Russland bereitet sich auf härteste Sanktionen des Westens vor

Russland bereitet sich auf härteste Sanktionen des Westens vor

Im Kreml und in der russischen Regierung laufen alle Vorbereitungen, um neuen, härtesten Sanktionen westlicher Staaten vorbereitet entgegentreten zu können.

Es wurden alle nur denkbaren Szenarien durchgespielt. Zu möglichen Sanktionen, die von Russland erwartet werden, gehören:

  • Maßnahmen gegen russische Schuldverschreibungen (Staatsobligationen)
  • Abschaltung Russlands vom SWIFT-System
  • Feindliche Maßnahmen gegen die Sberbank und die Bank WTB.

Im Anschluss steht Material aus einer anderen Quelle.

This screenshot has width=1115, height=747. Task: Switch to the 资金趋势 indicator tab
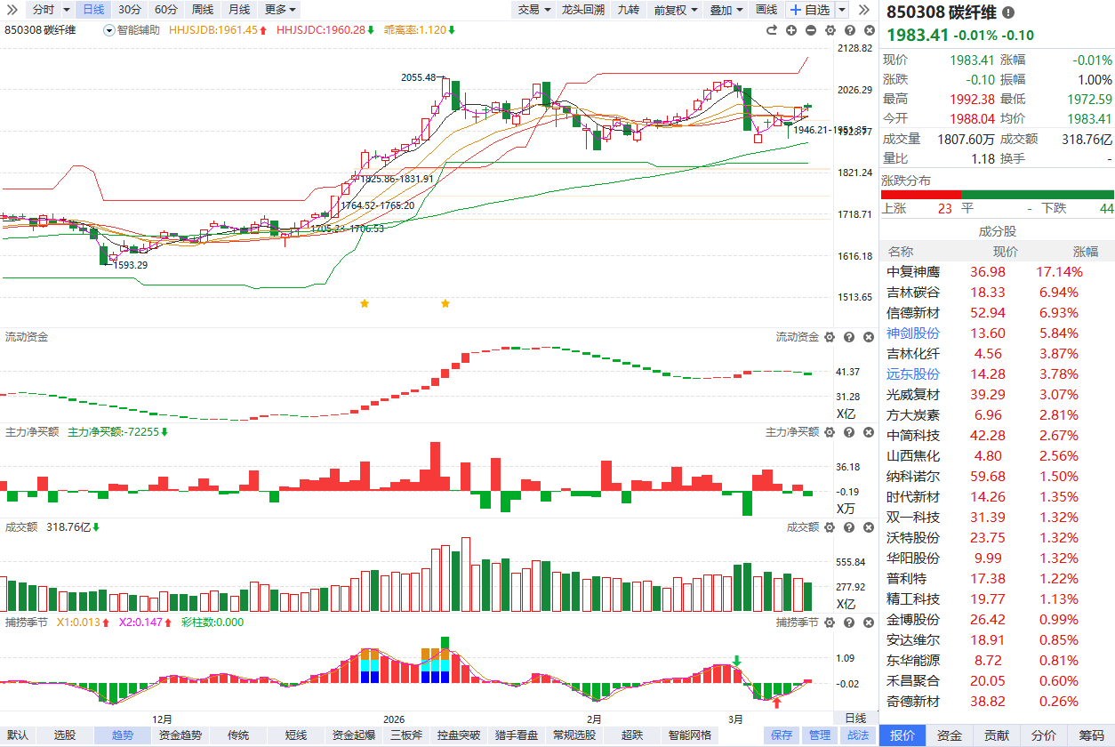[x=180, y=735]
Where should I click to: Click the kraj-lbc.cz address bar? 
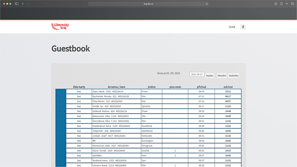point(149,4)
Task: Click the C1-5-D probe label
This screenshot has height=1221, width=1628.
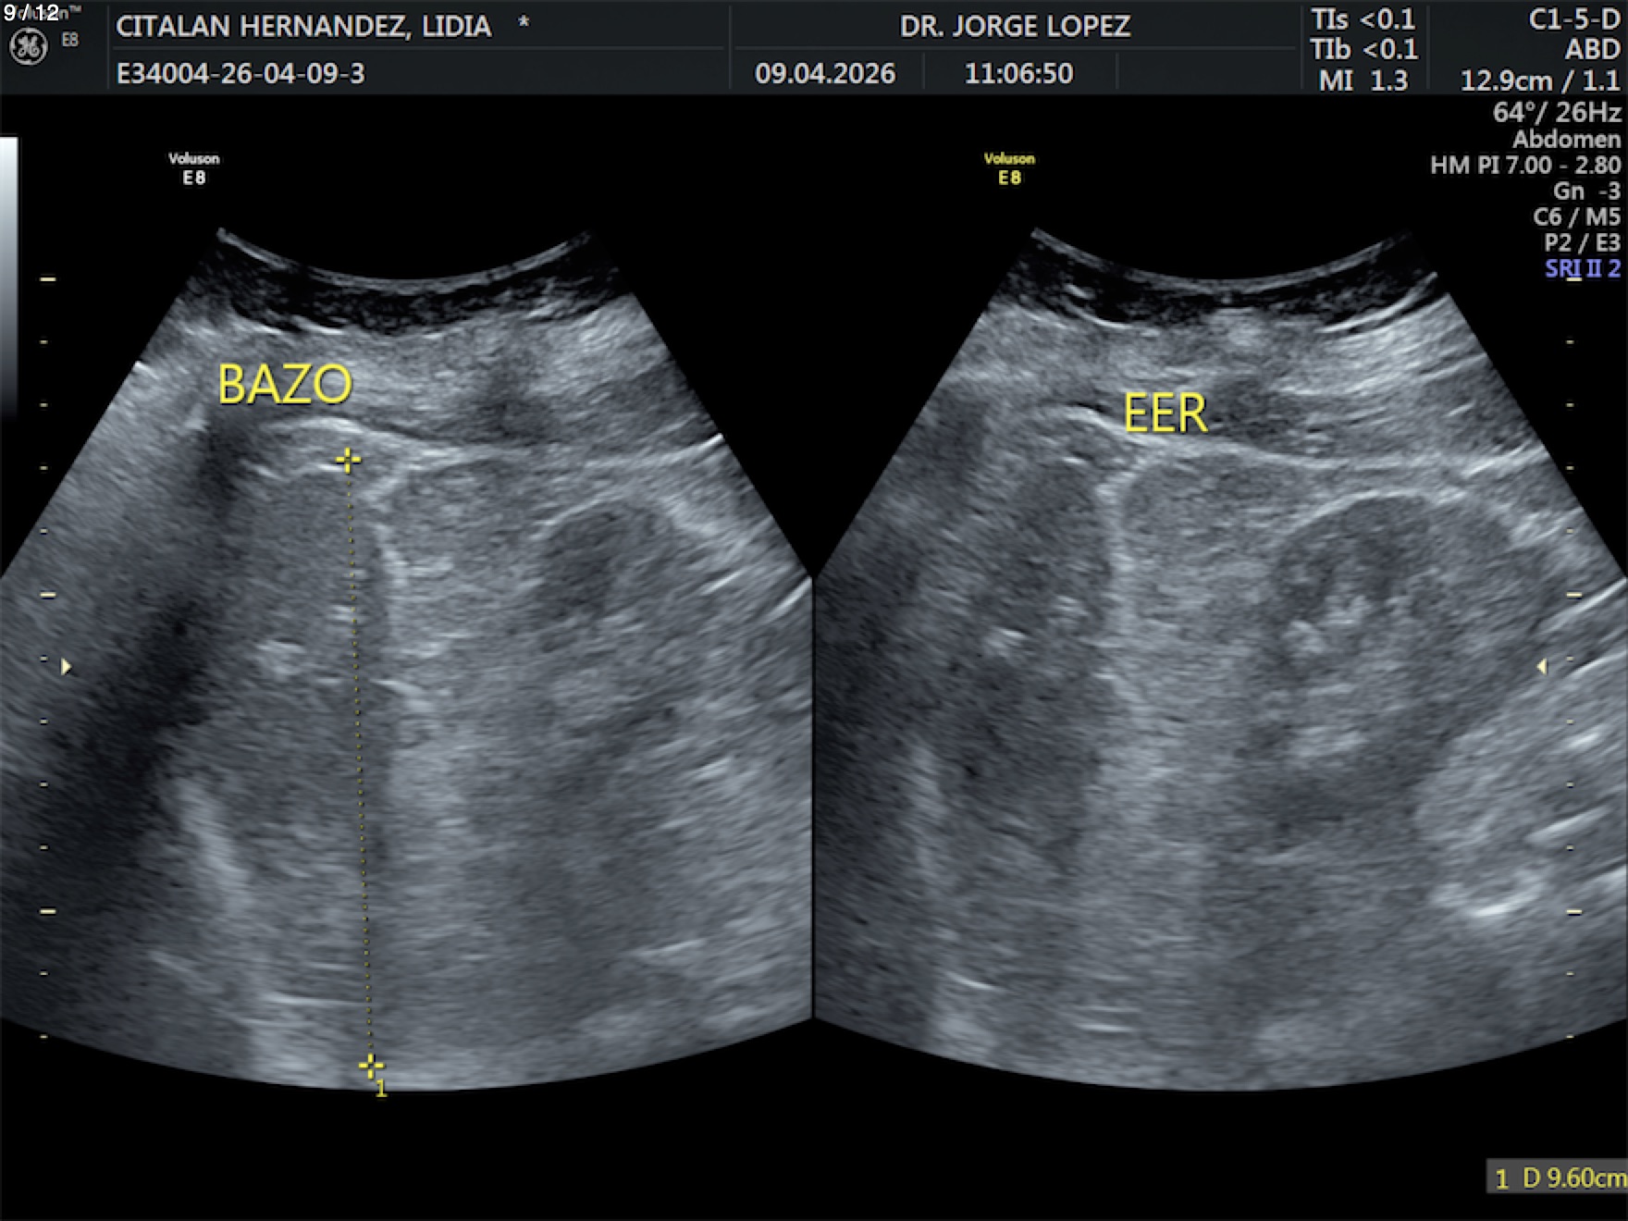Action: (1573, 20)
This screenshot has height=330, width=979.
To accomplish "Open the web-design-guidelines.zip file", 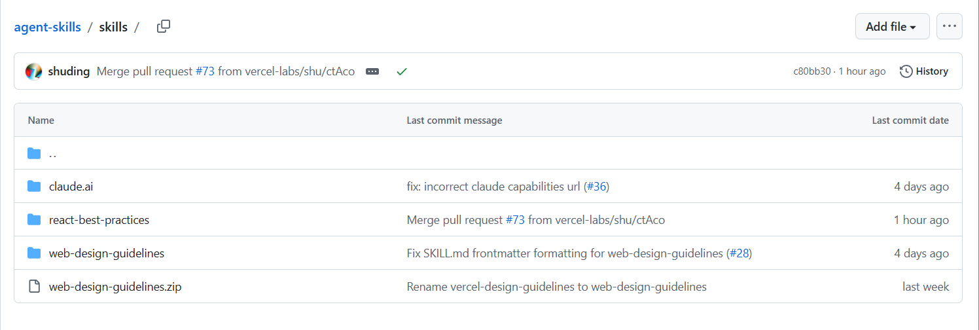I will point(115,287).
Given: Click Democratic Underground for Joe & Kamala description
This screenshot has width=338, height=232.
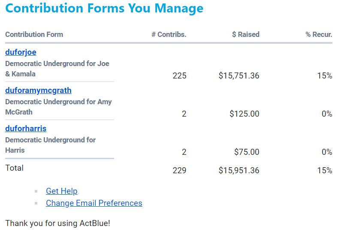Looking at the screenshot, I should (57, 69).
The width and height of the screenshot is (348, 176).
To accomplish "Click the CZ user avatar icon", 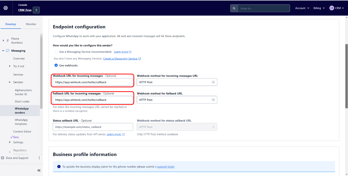I will click(x=331, y=8).
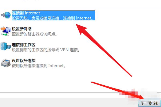Click the green router under the monitors icon
Image resolution: width=161 pixels, height=107 pixels.
5,35
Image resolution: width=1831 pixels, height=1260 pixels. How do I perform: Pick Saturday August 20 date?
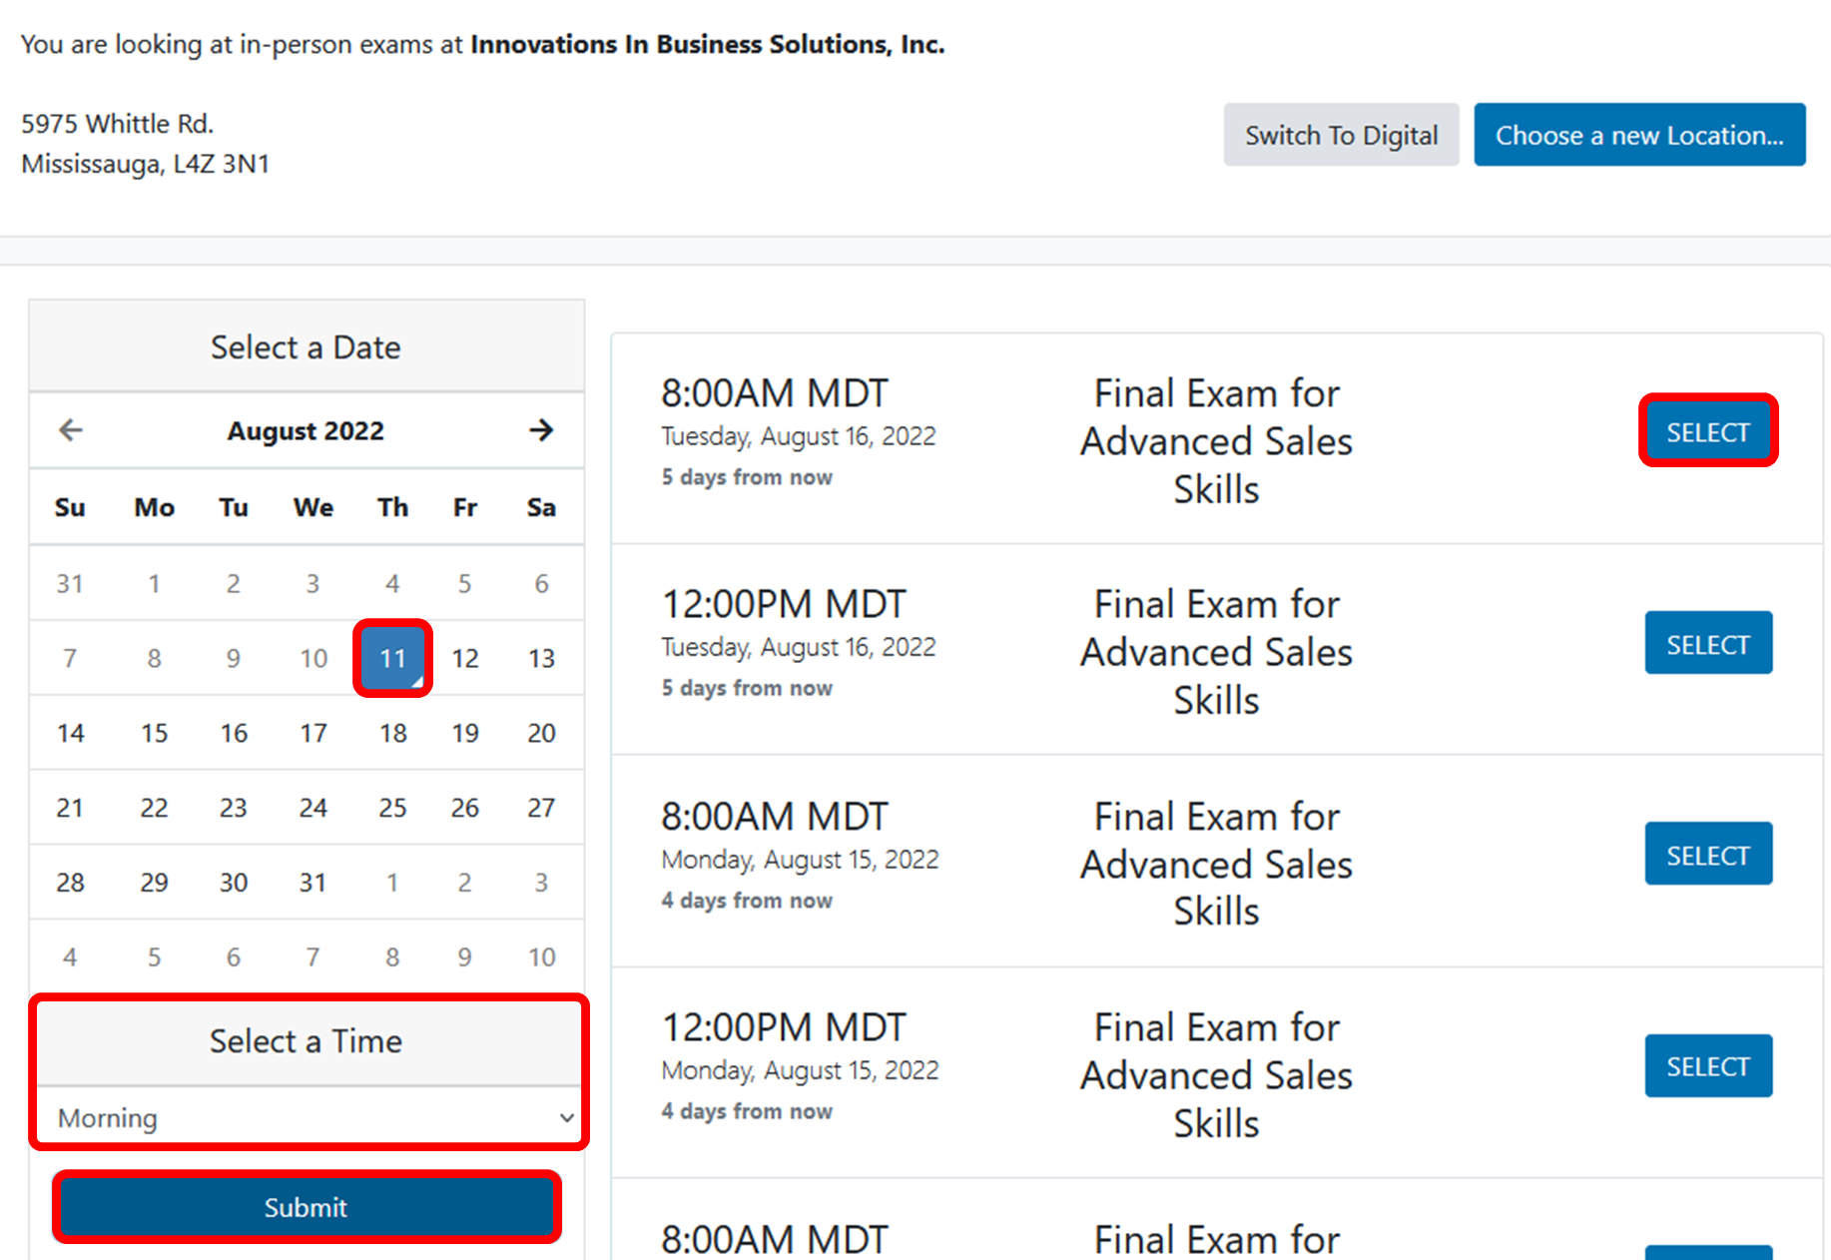click(x=541, y=733)
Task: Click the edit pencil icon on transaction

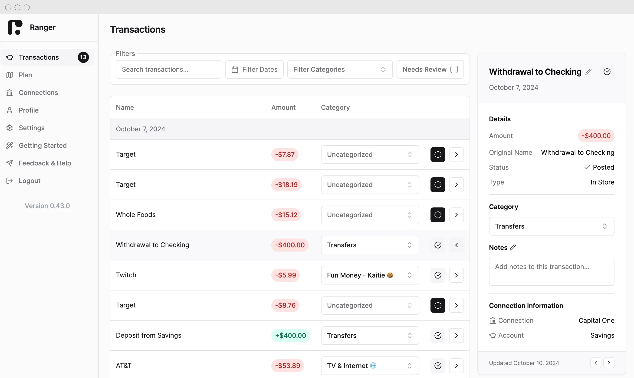Action: click(588, 72)
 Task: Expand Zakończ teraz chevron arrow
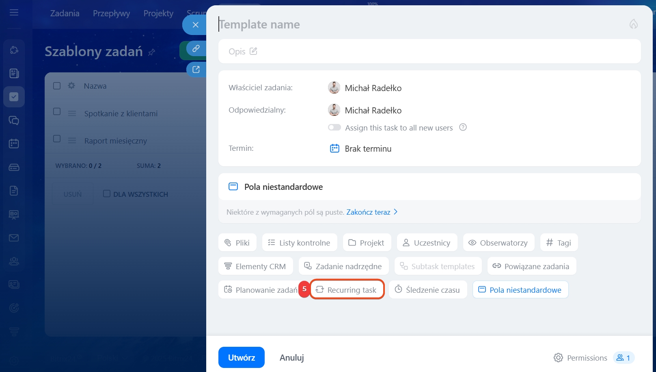pos(396,212)
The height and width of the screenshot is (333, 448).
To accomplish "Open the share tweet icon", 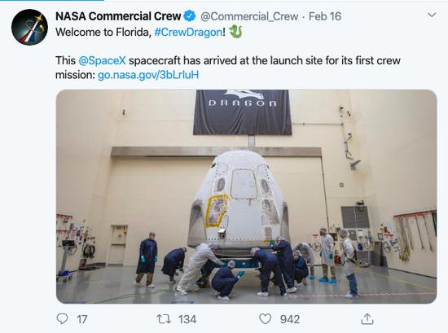I will [x=367, y=318].
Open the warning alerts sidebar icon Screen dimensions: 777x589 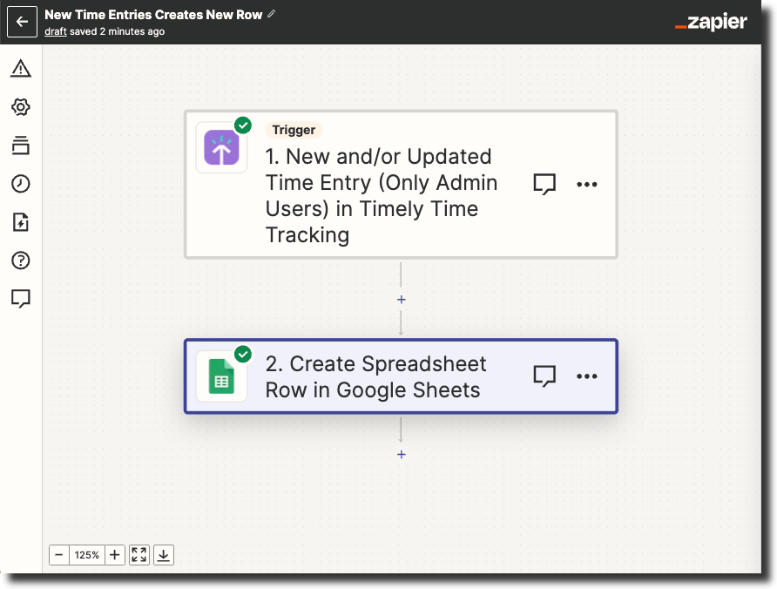click(x=21, y=69)
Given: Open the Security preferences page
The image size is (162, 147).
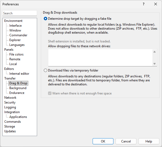Looking at the screenshot, I should tap(10, 102).
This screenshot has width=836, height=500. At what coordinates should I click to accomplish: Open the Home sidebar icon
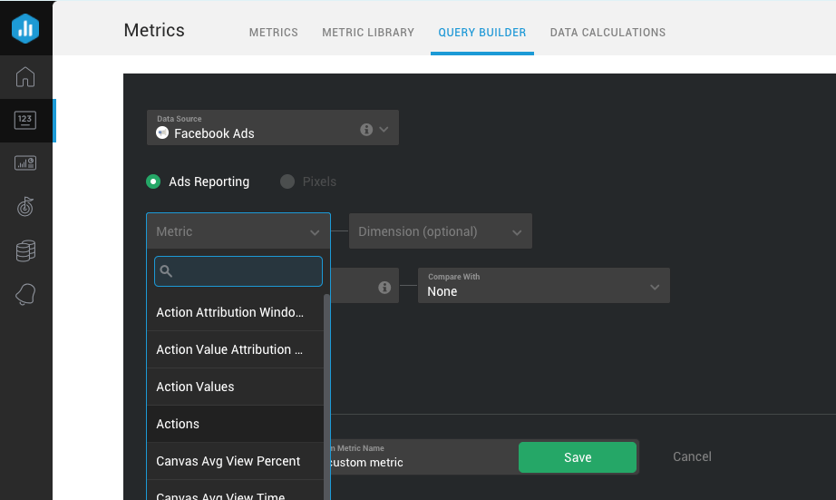tap(25, 76)
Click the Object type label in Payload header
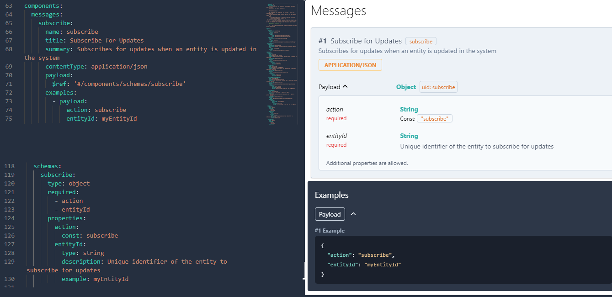The height and width of the screenshot is (297, 612). (x=405, y=86)
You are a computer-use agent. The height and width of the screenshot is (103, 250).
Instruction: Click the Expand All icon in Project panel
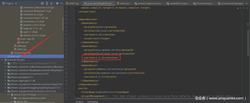coord(47,3)
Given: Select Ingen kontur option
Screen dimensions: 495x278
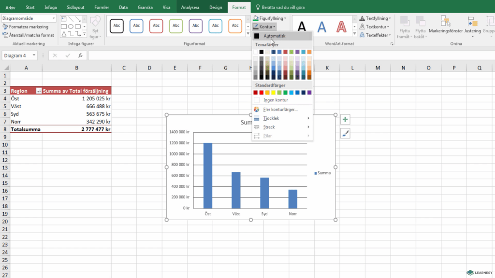Looking at the screenshot, I should (x=276, y=100).

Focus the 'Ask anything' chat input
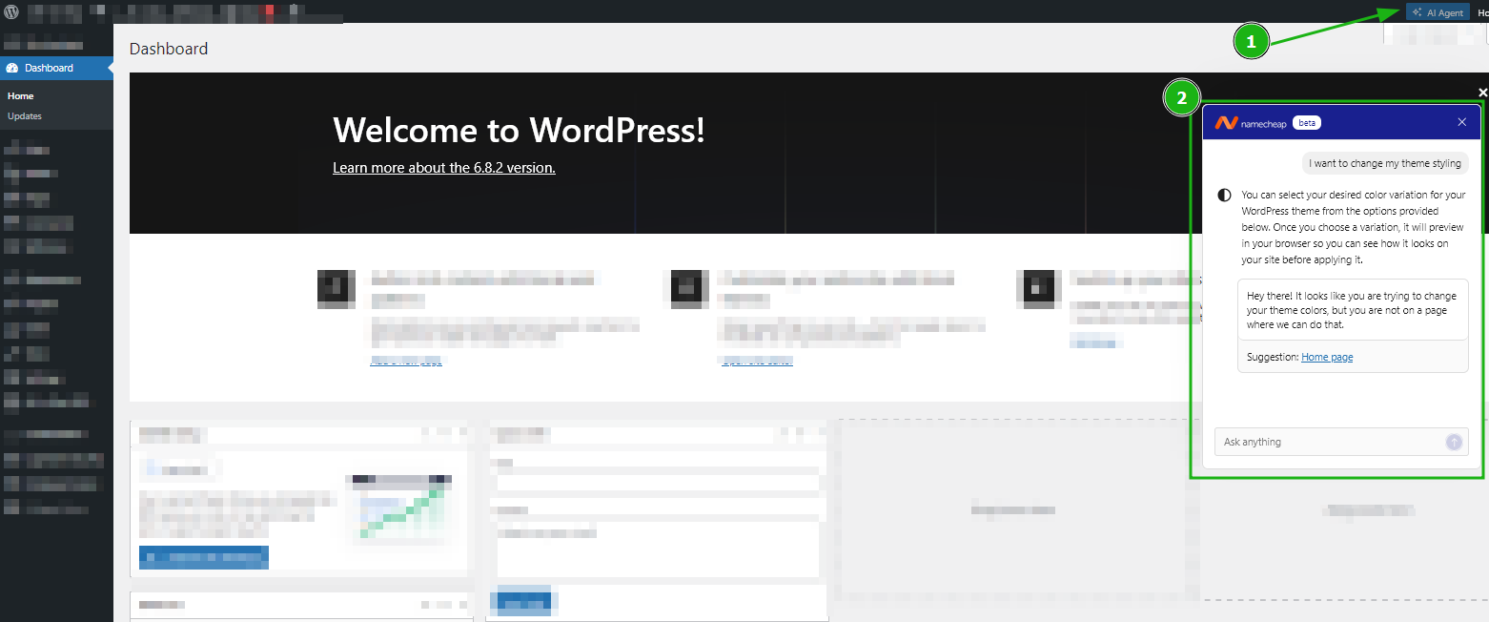pos(1330,442)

Im Falle der Anwendung von Sanktionen gegen russische Staatsobligationen, sieht Russland zwei Varianten – eine seichtere und eine Variante, die defacto allen alles verbietet. Für den Fall sieht Russland die Schaffung einer speziellen Bank vor, die russische Staatsobligationen aufkauft. Weiterhin wird ein System geschaffen, welches es gestattet die Namen der Personen zu tarnen, die russische Obligationen erwerben. Bereits jetzt existiert eine Sonderbank, die sich mit der Finanzierung all der Dinge „rund um die Landesverteidigung“ beschäftigt. Eine weitere Variante ist, der Bevölkerung anzubieten, russische Staatsanleihen zu erwerben.

Am 16. April hatte der amerikanische Präsident unerwartet die angekündigten Sanktionen gestoppt und kommentiert, dass man auf den nächsten passenden Moment warte, um neue Sanktionen wirkungsvoll zu verhängen.

Der US-Finanzminister hatte kommentiert, dass er keine Sanktionen gegen russische Staatsanleihen empfehle. Dies sei nicht möglich und auch nicht zielführend.